START DATA LISTING
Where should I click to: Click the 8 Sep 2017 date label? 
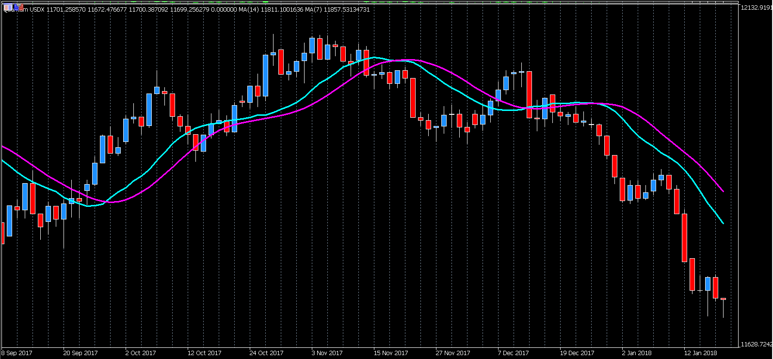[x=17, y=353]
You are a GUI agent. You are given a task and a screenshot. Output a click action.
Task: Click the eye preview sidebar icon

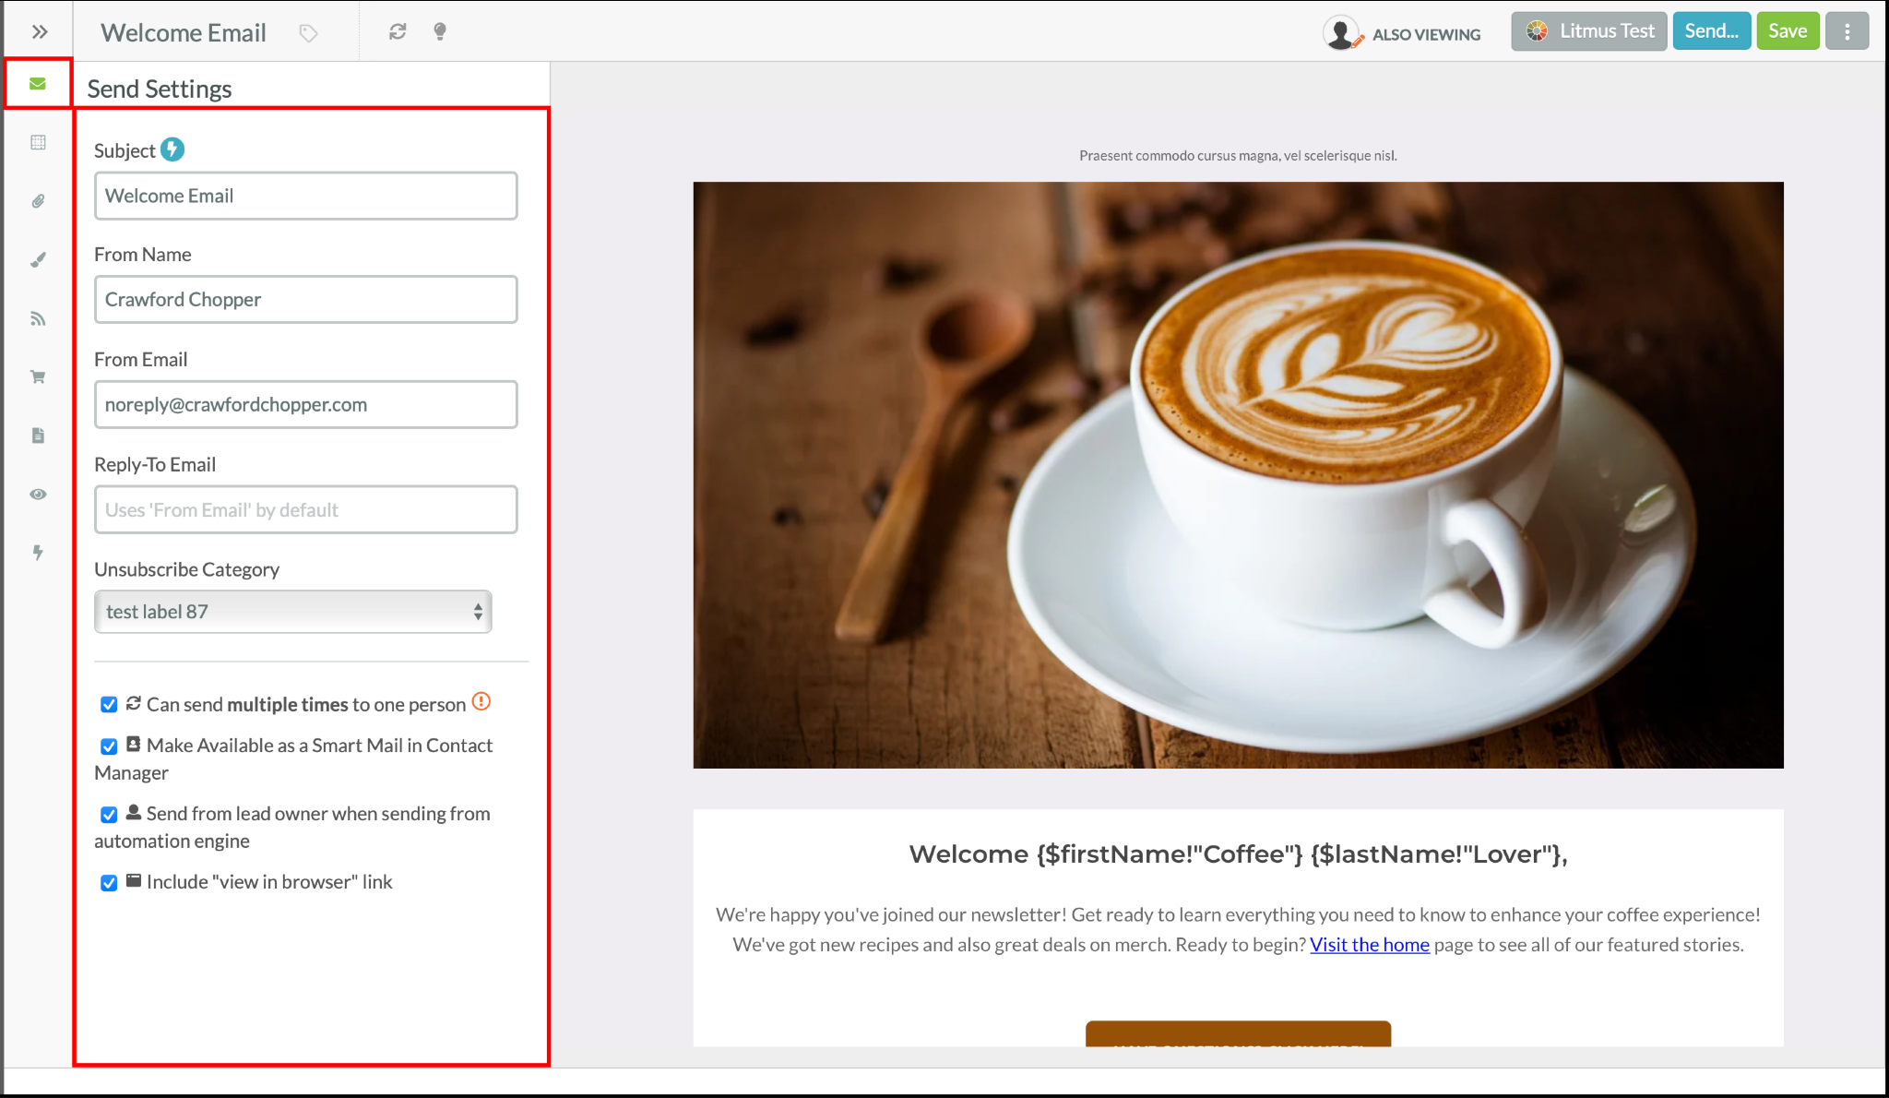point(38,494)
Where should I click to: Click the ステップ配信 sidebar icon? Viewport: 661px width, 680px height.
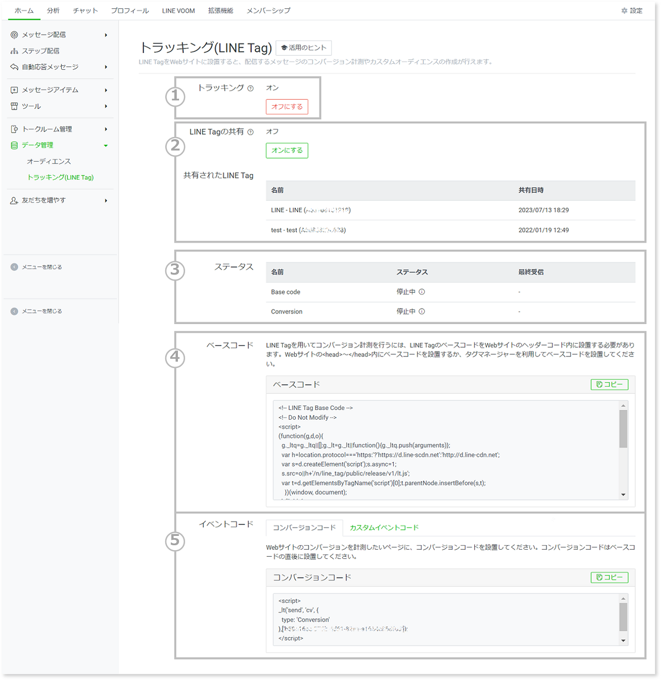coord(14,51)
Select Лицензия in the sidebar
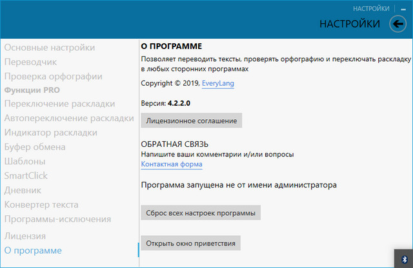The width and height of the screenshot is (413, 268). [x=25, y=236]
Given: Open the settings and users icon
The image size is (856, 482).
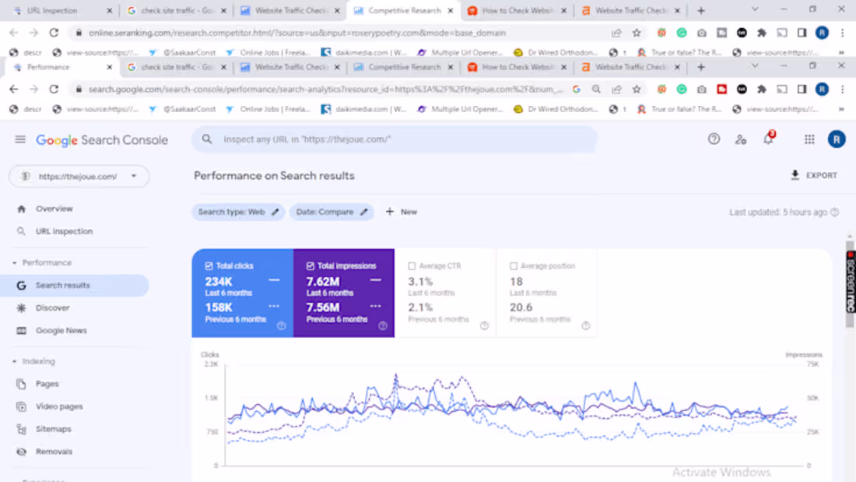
END DATA LISTING
* **PROBLEM**:
Set down exactly the lines between the line containing "Task: Click the eye preview sidebar icon" and the end of the records above, both ends included; pictures stay out.

* **OUTPUT BELOW**:
Task: Click the eye preview sidebar icon

point(38,494)
Where should I click to: Click the ステップ配信 sidebar icon? Viewport: 661px width, 680px height.
coord(14,51)
Select Лицензия in the sidebar
The width and height of the screenshot is (413, 268). [x=25, y=236]
Given: Open the settings and users icon
The image size is (856, 482).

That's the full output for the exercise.